Eduardo Boccuzzi — Geralmente as pessoas ficam bastante tempo. No ano passado, entraram dois. Este ano, entrou mais um, mas perdemos outro. Os sócios já estão aqui há muitos anos. A Márcia Yoshida e o Marco Orlandi estão há 17 anos; o Alfeu Pinto, há 14; e o Rogério Silva, há 9 anos.
ConJur — Você estimula os advogados a produzir e publicar artigos?
Eduardo Boccuzzi — Sim. Tento incutir nas pessoas o princípio de que advogado, acima de tudo, é um profissional liberal, e que aqui ele vai ser sócio. A gente não quer mentalidade de empregado. Cada um é senhor da sua mão de obra, da sua carreira. O escritório vai se beneficiar com a publicação de um artigo? Vai. Mas o profissional também. Quando alguém me pergunta se o escritório paga a pós-graduação, digo que, a princípio, não.
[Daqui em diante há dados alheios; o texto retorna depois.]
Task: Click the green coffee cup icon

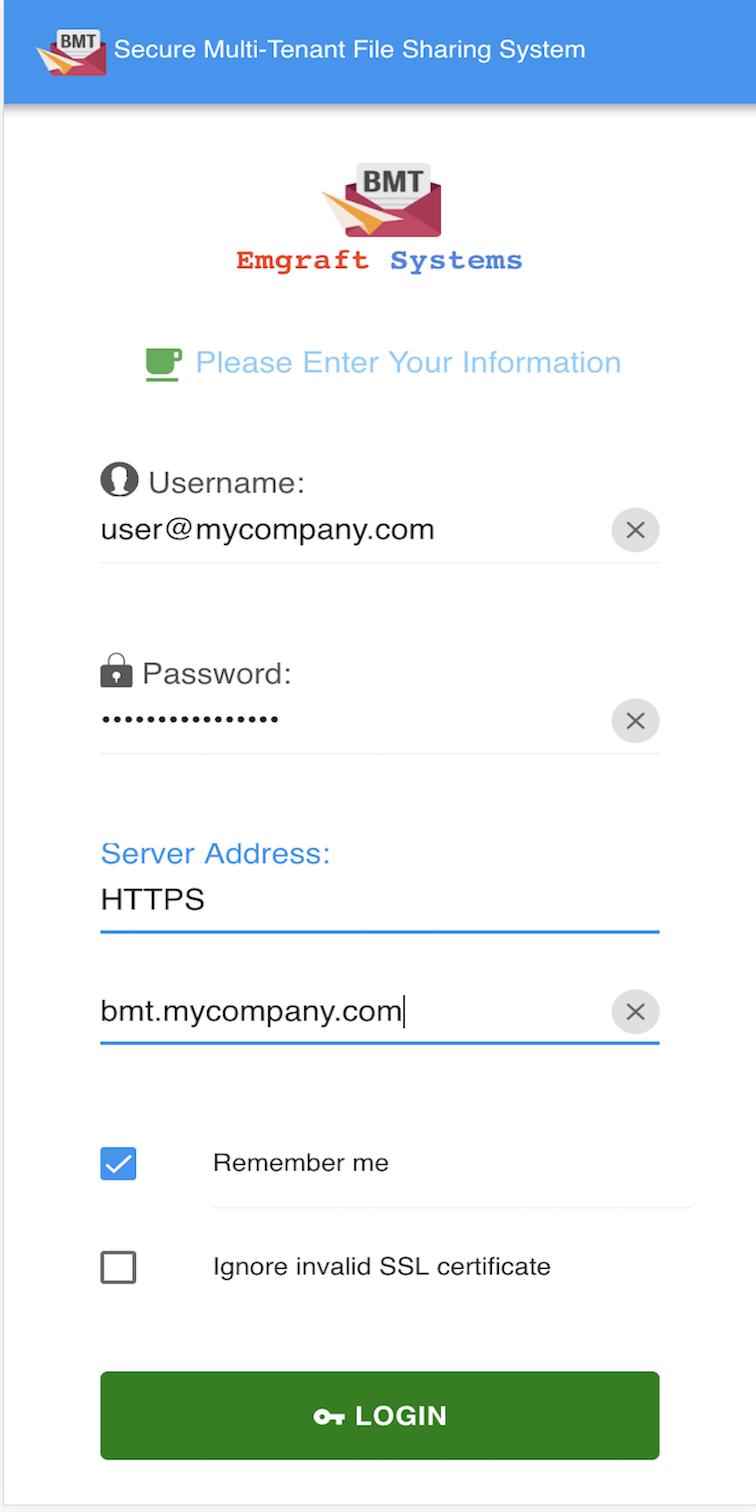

Porque gosto de ver, primeiramente, o profissional investindo em si mesmo. Quando eu fui morar fora e trabalhar, e fiquei um ano e meio em Londres, não pedi a ninguém para pagar minha viagem. Eu sabia que isso teria um resultado na minha carreira. E o que eu vi na minha experiência foi que a pessoa que tem o curso pago pela empresa raramente dá valor ou aproveita. O que oferecemos aqui são ótimas instalações, tecnologia de ponta, biblioteca, possibilidade de crescimento profissional, remuneração à altura da exigência, café de primeira etc. Os ganhos, cada um gasta como quiser. Se quiser gastar com um plano de saúde top, se quiser comer nos melhores restaurantes, ou se preferir investir na própria qualificação, é a pessoa quem deve escolher e assumir a responsabilidade sobre o seu destino.